Doch, sie hatte sich ordentlich betragen. Allein deshalb, um die Erlaubnis zu bekommen, sich ihrem geliebten Handwerk wieder widmen zu können - sobald sie erwachsen war. Ach, es war oft schrecklich schwer gewesen! Jedesmal, wenn sie am Wegesrand Bilsenkraut oder Wasserschierling stehen sah, hatte es ihr in den Fingern gekribbelt. Oder wenn sich jemand ihren Familienangehörigen gegenüber nicht anständig benommen hatte. Einmal hatte sie sogar eine Puppe angefertigt, eine Nachbildung einer der Damen bei Hofe, die sich verächtlich über Charlotte geäußert hatte. Sol war es gelungen, sich eine Haarsträhne dieser Edelfrau zu beschaffen, hatte sie in die Puppe eingenäht und wollte ihr gerade eine Nadel direkt ins »Herz« stechen, als sie sich im letzten Augenblick doch noch eines Besseren besann. Sie durfte das nicht, das hatte sie Tengel hoch und heilig versprochen. Sie hatte die Puppe vernichtet, und ihr gutes Gewissen war damit wieder hergestellt. Trotzdem grämte sie sich, weil sie nicht erfuhr, ob sie noch immer in Besitz ihrer besonderen Kraft war.
Oh ja, die besaß sie noch immer. Für immer!
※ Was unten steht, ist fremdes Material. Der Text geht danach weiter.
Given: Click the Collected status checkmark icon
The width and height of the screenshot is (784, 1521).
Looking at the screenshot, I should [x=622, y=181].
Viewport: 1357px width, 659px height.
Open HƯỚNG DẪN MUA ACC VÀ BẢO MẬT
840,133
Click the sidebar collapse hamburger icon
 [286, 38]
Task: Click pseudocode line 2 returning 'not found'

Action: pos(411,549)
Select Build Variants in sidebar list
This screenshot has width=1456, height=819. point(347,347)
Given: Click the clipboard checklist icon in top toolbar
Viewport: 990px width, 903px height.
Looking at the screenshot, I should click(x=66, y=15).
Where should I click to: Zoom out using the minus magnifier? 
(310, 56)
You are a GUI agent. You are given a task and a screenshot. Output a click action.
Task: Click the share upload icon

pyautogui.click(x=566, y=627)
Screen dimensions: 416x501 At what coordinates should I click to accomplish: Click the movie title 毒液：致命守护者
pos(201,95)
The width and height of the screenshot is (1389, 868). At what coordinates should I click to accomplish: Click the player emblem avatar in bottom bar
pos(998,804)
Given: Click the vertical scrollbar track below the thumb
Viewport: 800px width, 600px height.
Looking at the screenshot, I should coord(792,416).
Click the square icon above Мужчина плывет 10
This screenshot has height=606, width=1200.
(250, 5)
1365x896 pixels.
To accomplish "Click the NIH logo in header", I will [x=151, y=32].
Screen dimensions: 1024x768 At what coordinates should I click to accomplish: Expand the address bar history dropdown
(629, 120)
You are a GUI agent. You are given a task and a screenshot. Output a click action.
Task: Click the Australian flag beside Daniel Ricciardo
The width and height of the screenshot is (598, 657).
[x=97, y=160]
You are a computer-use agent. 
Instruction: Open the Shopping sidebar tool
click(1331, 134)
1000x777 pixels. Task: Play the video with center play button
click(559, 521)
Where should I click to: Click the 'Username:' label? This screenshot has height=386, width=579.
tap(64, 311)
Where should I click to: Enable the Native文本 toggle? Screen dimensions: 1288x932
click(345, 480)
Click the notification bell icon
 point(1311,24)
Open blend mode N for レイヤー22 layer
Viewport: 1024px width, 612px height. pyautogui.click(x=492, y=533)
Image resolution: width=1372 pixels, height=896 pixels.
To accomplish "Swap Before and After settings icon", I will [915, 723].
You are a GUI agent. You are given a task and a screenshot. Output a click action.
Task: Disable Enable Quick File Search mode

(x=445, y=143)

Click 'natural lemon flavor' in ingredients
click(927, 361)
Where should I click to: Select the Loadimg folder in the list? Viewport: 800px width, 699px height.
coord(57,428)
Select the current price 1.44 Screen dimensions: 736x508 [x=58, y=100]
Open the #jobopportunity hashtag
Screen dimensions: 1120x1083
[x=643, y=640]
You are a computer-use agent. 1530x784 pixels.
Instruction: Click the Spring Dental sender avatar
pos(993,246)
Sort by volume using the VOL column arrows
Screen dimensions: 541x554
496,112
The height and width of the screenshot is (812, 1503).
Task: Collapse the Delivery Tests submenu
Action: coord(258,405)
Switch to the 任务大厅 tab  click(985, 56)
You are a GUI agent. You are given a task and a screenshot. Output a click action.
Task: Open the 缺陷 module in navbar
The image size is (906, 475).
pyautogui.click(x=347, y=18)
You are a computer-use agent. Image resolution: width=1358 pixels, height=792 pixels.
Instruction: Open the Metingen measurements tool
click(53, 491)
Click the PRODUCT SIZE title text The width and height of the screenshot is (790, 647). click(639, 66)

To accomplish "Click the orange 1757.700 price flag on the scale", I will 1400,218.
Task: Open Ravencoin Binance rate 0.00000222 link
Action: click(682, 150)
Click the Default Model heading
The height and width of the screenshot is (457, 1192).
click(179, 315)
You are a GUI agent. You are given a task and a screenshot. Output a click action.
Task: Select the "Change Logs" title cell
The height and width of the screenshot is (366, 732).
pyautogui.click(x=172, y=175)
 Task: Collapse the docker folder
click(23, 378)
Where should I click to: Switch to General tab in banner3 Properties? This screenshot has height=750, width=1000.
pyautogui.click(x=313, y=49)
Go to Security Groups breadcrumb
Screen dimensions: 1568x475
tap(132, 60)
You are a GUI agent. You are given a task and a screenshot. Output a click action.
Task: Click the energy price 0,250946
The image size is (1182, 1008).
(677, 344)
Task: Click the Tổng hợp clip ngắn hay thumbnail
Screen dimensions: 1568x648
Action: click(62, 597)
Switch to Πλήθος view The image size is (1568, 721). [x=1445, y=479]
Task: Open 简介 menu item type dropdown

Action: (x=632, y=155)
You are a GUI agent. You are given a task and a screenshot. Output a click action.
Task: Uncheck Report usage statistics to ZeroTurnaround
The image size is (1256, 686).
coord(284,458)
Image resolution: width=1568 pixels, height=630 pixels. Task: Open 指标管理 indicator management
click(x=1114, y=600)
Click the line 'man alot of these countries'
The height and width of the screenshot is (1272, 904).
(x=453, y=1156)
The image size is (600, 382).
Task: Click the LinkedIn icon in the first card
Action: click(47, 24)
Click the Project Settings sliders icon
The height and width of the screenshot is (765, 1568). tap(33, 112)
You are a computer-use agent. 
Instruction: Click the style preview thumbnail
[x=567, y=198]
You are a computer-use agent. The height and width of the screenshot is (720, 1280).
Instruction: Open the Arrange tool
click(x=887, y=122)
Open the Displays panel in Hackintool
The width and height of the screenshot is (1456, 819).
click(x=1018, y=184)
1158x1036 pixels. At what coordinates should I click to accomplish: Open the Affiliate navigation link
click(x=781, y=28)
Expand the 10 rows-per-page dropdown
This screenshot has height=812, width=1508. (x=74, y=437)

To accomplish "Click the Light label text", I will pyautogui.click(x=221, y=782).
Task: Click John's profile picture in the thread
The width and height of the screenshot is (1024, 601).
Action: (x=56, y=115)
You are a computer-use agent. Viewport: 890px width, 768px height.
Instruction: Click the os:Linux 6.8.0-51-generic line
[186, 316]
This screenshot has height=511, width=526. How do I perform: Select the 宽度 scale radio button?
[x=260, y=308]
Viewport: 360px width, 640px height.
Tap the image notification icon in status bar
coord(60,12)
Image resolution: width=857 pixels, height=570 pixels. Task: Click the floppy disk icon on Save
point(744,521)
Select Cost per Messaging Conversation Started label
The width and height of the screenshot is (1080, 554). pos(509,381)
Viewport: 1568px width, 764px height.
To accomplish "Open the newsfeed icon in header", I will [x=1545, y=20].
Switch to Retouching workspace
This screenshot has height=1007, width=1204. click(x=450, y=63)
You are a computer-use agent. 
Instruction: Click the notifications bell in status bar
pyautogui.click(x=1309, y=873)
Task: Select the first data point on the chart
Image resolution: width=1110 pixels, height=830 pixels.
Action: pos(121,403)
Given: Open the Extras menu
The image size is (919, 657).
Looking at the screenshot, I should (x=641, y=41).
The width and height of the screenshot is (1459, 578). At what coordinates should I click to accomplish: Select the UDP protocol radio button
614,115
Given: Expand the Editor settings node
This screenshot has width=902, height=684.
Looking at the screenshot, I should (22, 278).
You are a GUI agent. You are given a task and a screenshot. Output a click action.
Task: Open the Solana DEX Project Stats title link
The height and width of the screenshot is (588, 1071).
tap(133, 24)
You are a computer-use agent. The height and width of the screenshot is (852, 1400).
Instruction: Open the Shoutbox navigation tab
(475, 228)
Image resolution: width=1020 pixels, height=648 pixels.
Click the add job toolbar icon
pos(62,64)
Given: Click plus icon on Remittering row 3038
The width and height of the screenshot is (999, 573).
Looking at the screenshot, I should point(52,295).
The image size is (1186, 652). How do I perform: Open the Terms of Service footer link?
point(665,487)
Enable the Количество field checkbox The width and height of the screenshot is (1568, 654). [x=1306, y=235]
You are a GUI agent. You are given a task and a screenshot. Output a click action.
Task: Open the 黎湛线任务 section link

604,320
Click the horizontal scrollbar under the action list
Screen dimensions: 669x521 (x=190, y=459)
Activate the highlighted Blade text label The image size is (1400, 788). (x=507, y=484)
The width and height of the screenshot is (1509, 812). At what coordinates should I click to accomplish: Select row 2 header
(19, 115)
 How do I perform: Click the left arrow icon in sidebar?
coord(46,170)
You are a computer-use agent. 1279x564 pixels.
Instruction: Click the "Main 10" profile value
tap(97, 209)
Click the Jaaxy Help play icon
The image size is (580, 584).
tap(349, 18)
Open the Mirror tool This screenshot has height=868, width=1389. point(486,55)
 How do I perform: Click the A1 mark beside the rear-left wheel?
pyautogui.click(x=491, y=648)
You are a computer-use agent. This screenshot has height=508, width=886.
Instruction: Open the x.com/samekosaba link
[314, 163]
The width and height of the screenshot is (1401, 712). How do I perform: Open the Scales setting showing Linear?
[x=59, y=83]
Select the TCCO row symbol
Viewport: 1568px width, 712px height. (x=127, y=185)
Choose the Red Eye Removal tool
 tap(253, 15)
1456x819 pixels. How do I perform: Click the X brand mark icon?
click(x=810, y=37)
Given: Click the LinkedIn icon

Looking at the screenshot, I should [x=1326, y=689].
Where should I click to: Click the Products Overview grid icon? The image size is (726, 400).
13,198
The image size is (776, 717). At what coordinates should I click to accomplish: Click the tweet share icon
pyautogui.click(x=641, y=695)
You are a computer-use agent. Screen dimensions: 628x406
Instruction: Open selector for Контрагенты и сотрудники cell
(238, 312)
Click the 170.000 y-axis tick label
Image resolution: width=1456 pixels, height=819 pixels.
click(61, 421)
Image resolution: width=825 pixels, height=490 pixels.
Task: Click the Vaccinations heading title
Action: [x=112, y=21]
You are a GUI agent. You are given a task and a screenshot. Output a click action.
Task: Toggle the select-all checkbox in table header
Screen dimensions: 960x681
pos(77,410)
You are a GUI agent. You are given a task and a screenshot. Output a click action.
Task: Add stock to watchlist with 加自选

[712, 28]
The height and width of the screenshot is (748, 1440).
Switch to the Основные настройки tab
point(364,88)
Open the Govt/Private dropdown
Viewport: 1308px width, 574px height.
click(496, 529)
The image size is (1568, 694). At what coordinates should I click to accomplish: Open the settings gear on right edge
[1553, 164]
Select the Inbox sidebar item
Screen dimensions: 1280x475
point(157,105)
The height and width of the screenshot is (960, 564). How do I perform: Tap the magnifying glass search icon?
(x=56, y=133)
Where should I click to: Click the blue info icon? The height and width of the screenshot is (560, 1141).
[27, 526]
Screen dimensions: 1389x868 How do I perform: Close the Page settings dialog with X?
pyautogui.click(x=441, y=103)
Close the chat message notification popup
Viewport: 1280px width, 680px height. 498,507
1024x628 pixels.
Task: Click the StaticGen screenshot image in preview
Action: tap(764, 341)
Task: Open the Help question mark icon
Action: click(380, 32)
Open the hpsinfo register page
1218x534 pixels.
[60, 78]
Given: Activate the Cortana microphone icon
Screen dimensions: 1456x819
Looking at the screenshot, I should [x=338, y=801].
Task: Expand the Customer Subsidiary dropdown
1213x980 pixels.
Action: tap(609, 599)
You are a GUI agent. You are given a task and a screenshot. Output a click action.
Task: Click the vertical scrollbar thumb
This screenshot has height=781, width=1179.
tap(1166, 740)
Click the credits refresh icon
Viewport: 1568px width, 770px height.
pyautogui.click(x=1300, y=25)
Tengel war sehr zufrieden mit der Arbeit, die sie unter den Kranken verrichtete. Mittlerweile vertraute man ihr genau so sehr wie ihm. Manchmal allerdings hatte sie zu allzu drastischen Mitteln gegriffen, um sie zu kurieren, doch sie war dabei so vorsichtig vorgegangen, daß niemand etwas bemerkt hatte. Und sie hatte auch niemandem geholfen, seinem Leben selbst ein Ende zu setzen, auch nicht, wenn sie den Eindruck hatte, daß einige von ihrem Dasein in Krankheit und Leid befreit werden wollten. Bis auf wenige Male, aber das waren ja nur Bagatellen, die nicht weiter ins Gewicht fielen, dachte sie arglos. Sie hatte es auch nur getan, um nicht ganz aus der Übung zu kommen.
Aber jetzt war die Zeit des Stillhaltens vorüber.
Sie hatte nicht durch den Wald reiten wollen. Sie wollte den Wind in ihrem Gesicht und die Erde unter den Füßen spüren und wissen, daß all das ihr gehörte, sie wollte den Sturm um sich herum hören und dem Mond entgegenlachen.
»Ich bin frei, Hanna«, flüsterte sie. »Ich bin frei! Jetzt beginnt unsere Zeit!«
Ihre eigenen Pläne der Dänemarkfahrt stimmten nicht vollkommen mit denen ihrer Familie überein…
Sie hatte gewisse Erkundigungen eingeholt. Gewiß wurden in Dänemark fast ununterbrochen Hexen gefangen genommen. Es handelte sich aber dabei nur um solche, die von den Nachbarn angezeigt worden waren, gewöhnliche Frauen, die nicht das geringste von der Schwarzen Kunst wußten. Sol hingegen wußte, wo sich die echten Zauberer und Hexen aufhielten. Hanna hatte es ihr gegenüber einmal mit Achtung in der Stimme erwähnt.